- [Data supplied]

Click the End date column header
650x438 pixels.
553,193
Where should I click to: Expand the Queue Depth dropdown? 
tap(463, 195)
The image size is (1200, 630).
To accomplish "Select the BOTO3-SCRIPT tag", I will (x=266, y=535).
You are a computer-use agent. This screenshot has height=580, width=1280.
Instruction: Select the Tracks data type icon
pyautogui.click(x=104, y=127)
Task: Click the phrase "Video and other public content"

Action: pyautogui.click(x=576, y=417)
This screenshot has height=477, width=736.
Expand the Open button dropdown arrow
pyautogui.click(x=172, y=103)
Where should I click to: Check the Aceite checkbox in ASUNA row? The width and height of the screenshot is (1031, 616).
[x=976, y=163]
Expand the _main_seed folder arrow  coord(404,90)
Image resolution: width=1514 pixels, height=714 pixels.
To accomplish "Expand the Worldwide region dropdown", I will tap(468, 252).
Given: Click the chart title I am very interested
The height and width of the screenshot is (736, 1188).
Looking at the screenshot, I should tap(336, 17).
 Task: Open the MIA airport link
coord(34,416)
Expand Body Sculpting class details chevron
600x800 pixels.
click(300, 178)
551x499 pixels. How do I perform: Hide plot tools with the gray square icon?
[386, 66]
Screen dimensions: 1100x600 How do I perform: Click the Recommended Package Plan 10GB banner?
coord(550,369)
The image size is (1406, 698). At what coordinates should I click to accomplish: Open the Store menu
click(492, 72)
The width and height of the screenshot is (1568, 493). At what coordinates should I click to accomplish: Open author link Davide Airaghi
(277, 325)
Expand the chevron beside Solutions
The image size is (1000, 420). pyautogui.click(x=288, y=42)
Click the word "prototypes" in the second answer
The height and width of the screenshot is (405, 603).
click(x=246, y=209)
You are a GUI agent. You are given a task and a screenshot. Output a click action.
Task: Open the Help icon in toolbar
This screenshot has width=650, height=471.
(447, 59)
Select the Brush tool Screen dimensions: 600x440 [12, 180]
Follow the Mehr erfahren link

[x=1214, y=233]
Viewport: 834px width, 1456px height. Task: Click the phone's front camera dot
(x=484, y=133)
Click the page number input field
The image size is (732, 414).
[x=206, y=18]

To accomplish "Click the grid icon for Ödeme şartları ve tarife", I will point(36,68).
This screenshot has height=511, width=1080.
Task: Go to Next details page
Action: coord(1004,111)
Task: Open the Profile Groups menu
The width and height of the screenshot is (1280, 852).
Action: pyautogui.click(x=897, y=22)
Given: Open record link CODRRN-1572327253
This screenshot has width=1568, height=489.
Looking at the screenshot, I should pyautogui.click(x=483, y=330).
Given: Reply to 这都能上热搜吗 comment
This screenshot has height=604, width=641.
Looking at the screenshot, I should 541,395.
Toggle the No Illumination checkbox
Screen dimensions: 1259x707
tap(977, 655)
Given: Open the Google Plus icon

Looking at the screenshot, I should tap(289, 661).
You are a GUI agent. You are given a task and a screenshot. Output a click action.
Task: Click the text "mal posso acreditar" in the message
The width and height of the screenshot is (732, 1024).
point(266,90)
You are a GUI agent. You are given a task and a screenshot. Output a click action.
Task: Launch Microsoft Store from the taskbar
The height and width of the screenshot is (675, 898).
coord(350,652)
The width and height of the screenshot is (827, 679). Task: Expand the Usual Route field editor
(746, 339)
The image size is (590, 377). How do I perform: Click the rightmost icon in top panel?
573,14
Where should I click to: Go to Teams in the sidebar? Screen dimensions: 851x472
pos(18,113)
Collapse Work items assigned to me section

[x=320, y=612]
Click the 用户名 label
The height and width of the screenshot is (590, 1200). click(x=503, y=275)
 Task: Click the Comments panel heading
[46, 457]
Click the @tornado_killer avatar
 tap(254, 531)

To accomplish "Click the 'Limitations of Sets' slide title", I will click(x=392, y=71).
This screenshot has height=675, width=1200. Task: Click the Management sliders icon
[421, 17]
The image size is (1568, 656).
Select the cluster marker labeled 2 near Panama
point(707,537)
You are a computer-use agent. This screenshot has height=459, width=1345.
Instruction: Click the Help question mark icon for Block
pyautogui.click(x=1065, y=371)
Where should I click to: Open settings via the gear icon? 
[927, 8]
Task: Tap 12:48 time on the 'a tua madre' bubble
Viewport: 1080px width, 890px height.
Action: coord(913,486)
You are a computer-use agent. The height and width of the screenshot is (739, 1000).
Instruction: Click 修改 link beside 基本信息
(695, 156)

- [What this task involves]
If a line above holds the string "computer", return it as it stands.

- [Expected output]
You are a computer-use agent. This screenshot has height=580, width=1280.
You are a computer-use agent. This screenshot has height=459, width=1345.
You are a computer-use agent. The height and width of the screenshot is (739, 1000).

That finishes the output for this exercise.